One thing that Oracle did with their hardware acquisitions is develop the concept of a database appliance. Basically the Oracle database appliance (Oracle engineered systems) provided Oracle customers with a one-stop shop concept; instead of customers having to deal with vendors pointing at each other over technical issues, Oracle assumed that risk and provided comprehensive support and patching for everything from firmware to RAC database patching through ODA patching; unlike Oracle's quarterly security "Critical Patch Updates", ODA patches (including CPU), in my experience, were released at irregular intervals from 6 weeks to up to 5 months.
So my first example was an issue that affected my development ODA. One of the 2 clustered servers would not update. As I seem to recall, it was eventually resolved by replacing a configured parameter that affected ODA's that had undergone a prior bare metal reinstall (done by a predecessor in my role), But when I initially filed the SR, the Oracle Engineered Systems Support analyst denied the ODA bundle patch in question (it may have been 12.2.1.3.0) had been released, demanded to know where I got this unofficial (beta) software, and reminded me Oracle Support didn't support beta software. I got the usual presumptuous lecture (I think it's a script they all memorize) that I need to read ODA master note 888888.1; I knew 888888.1 better than any Support analyst I ever dealt with.
I have no idea how bad internal communications are at Oracle Engineered Systems, but I have no clue how Support engineers were unaware of a released patch. But 888888.1 noted around the transition from 12.1 to 12.2 ODA patching, that client DBA's should identify new versions from release note links on the OES help/home page. [Think that Oracle Engineering would send a new bundle patch alert to their customer distros like for CPU patching? No, that would make too much sense.] (Eventually 888888.1 would be updated to link to the latest patch.)

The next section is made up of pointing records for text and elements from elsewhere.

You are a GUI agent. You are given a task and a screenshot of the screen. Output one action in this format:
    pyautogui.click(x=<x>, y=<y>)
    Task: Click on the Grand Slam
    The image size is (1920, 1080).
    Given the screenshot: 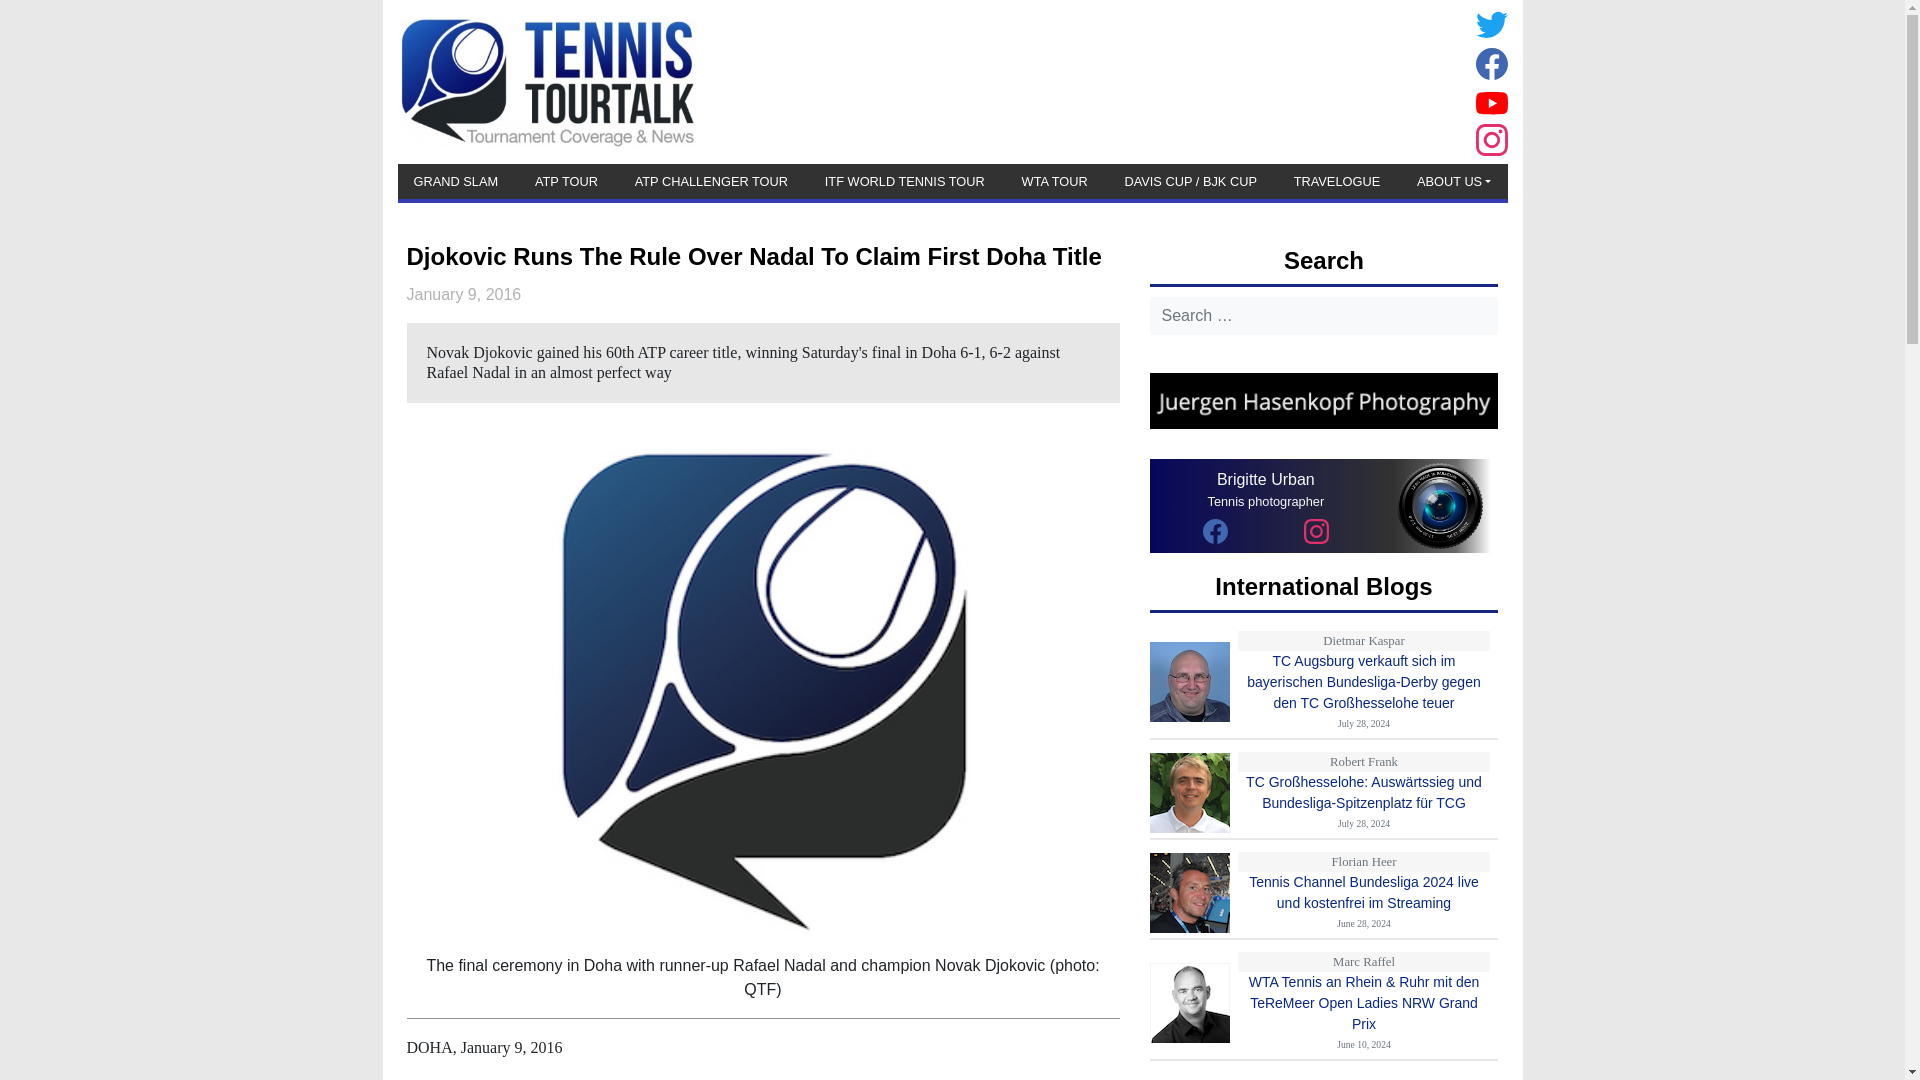 What is the action you would take?
    pyautogui.click(x=456, y=181)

So I patiently tried to walk him through the publicly available release note link to the release notes and the hot link in the release notes to the platform patch download. But there was no reasoning with him; he was in a state of denial. I think I ended up having the SR reassigned. This was embarrassing for Oracle because you can't explain away that kind of incompetence.
The second example requires knowledge of an overview of ODA patching from the original OAKCLI (command line interface). There is an unpacking operation of the ODA patch from typically 3 zipfiles to local root-accessible directories. Then one basically does version updates of up to 3 components: system, storage, and database.
So there was no 12.2.1.5.0; we had to go from 12.2.1.4.0 to 18.3. This was a major change in ODA patching for my version ODA: we would be transitioning from OAKCLI to the DCS model with an ODACLI language during the system component upgrade. The documentation then outlines (supposedly) the process of using ODACLI to patch the storage and database components.
It turns out that there's a separate zipfile/"updating the repository" [unpacking] step for the database component. And the DOCUMENTATION STOPS THERE. (The last time I checked a few weeks back they still hadn't modified this.) Conceptually unpacking the software/updating the repository doesn't involve applying the patch. You know, is the emperor wearing clothes? On my own, I discovered the missing piece (a verb to update the database home) using a published OAKCLI/ODACLI cross-reference. I'm trying to explain to the Support analyst: "Dude, my RAC software hasn't been updated from the April to July CPU." I had already filled in the missing pieces. I thought they had a duty to fix the documentation so DBA's following me wouldn't have to resolve the issue on their own. As a documentation guru, I had no idea how they could leave their documentation incomplete during a one-time migration process. This is not rocket science; they simply were too incompetent to fix their own mistakes, even when a customer pointed out the problem and what to do to fix it.